Heat stroke is a very serious condition that requires immediate medical attention. Once the signs of heat stroke are detected, there is precious little time before serious damage — or even death — can occur.
Your dog does not sweat through their skin like we do. Rather, they release heat primarily by panting and through their nose and foot pads. If a dog cannot effectively expel heat, their internal body temperature begins to rise. Once the dog’s temperature reaches 106°, damage to the body’s cellular system and organs may become irreversible.
Unfortunately, too many dogs succumb to heat stroke when it could have been avoided. Being able to recognize these signs and symptoms is the key to preventing it from happening to your pet.
What are the signs of heat stroke?
- Vigorous panting
- Lying down and unwilling (or unable) to get up
- Thick saliva
- Dark red gums
- Tacky or dry mucous membranes (specifically the gums)
- Dizziness or disorientation
- Collapsing and/or loss of consciousness
- High rectal temperature (over 104° requires action & over 106° is a dire emergency!)
What should you do if you suspect your pet has heat stroke?
If you have even the slightest inkling that your dog may be suffering from heat stroke, take immediate action.

◆ EXERCISES ◆
1. List every sign of heat stroke that the text on heat stroke in dogs gives.
2. From the text on heat stroke in dogs, reproduce the passage from "Heat stroke is" up to and including "may become irreversible.".

◆ EXCERPTED RECORDS ◆
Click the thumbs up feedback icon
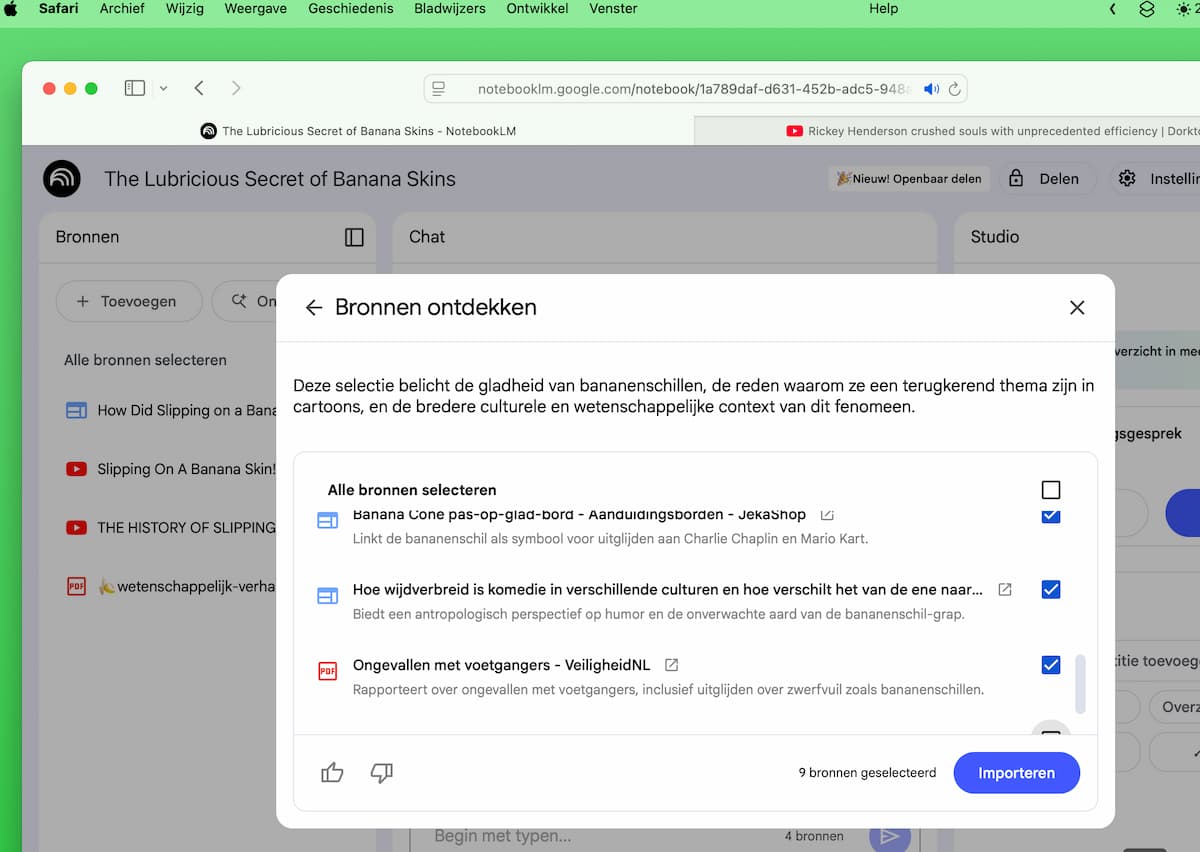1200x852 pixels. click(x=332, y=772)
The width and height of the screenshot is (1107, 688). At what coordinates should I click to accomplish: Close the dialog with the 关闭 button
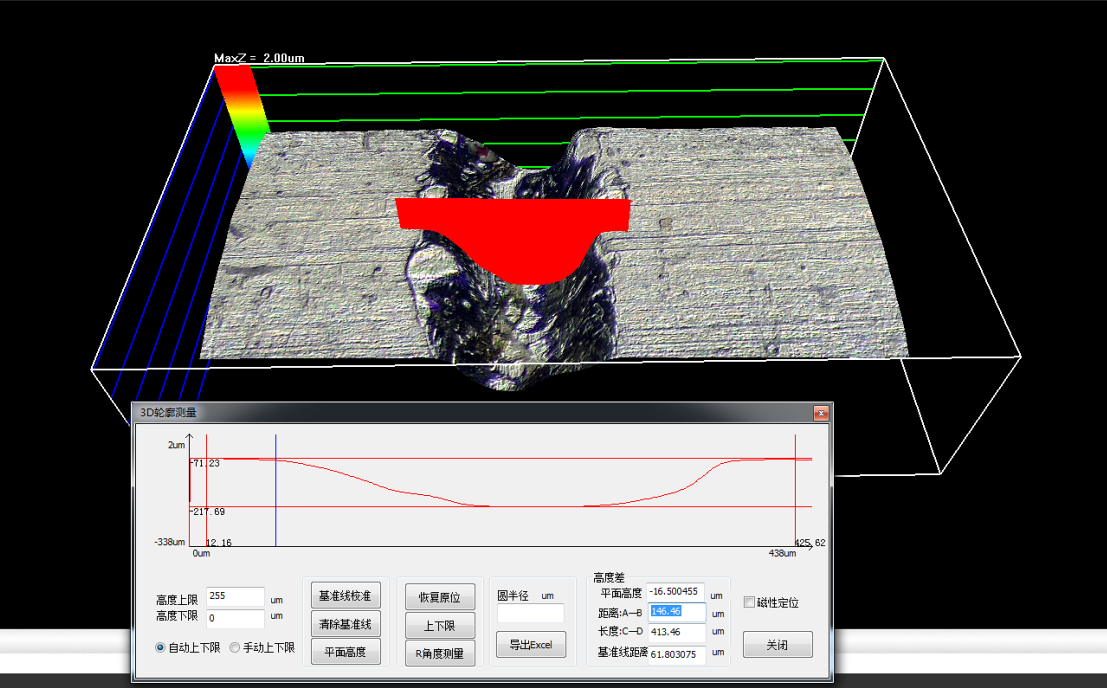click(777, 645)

--

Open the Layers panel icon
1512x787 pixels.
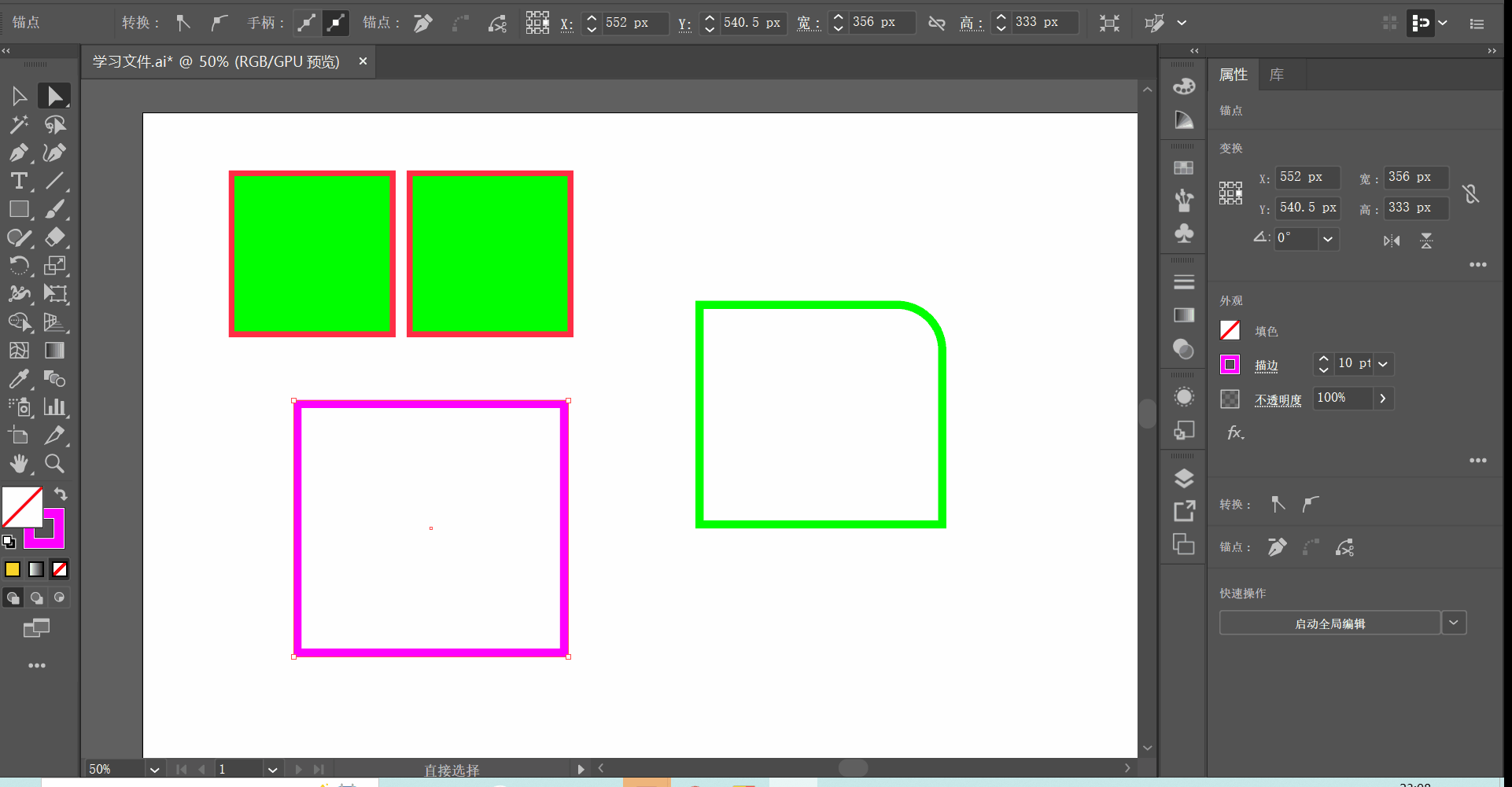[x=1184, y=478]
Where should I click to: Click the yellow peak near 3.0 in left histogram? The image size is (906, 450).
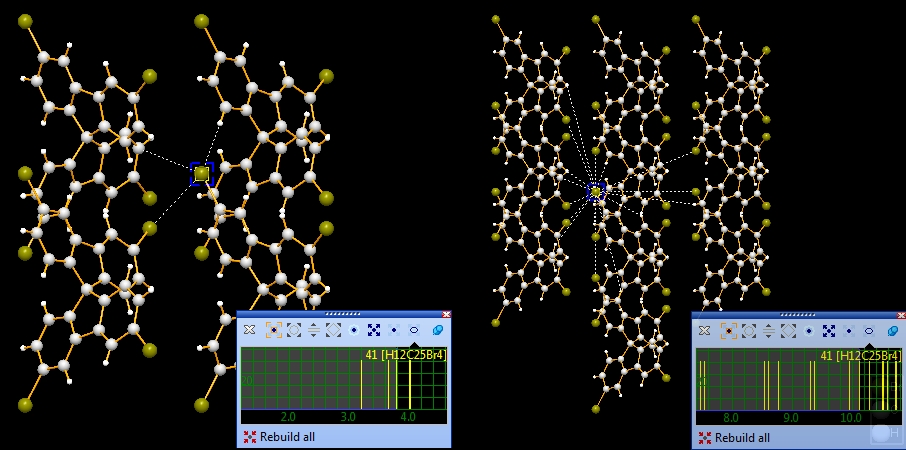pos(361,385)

◆ ANSWERS IN ORDER ◆
1.
- Vigorous panting
- Lying down and unwilling (or unable) to get up
- Thick saliva
- Dark red gums
- Tacky or dry mucous membranes (specifically the gums)
- Dizziness or disorientation
- Collapsing and/or loss of consciousness
- High rectal temperature (over 104° requires action & over 106° is a dire emergency!)

2.
Heat stroke is a very serious condition that requires immediate medical attention. Once the signs of heat stroke are detected, there is precious little time before serious damage — or even death — can occur.
Your dog does not sweat through their skin like we do. Rather, they release heat primarily by panting and through their nose and foot pads. If a dog cannot effectively expel heat, their internal body temperature begins to rise. Once the dog’s temperature reaches 106°, damage to the body’s cellular system and organs may become irreversible.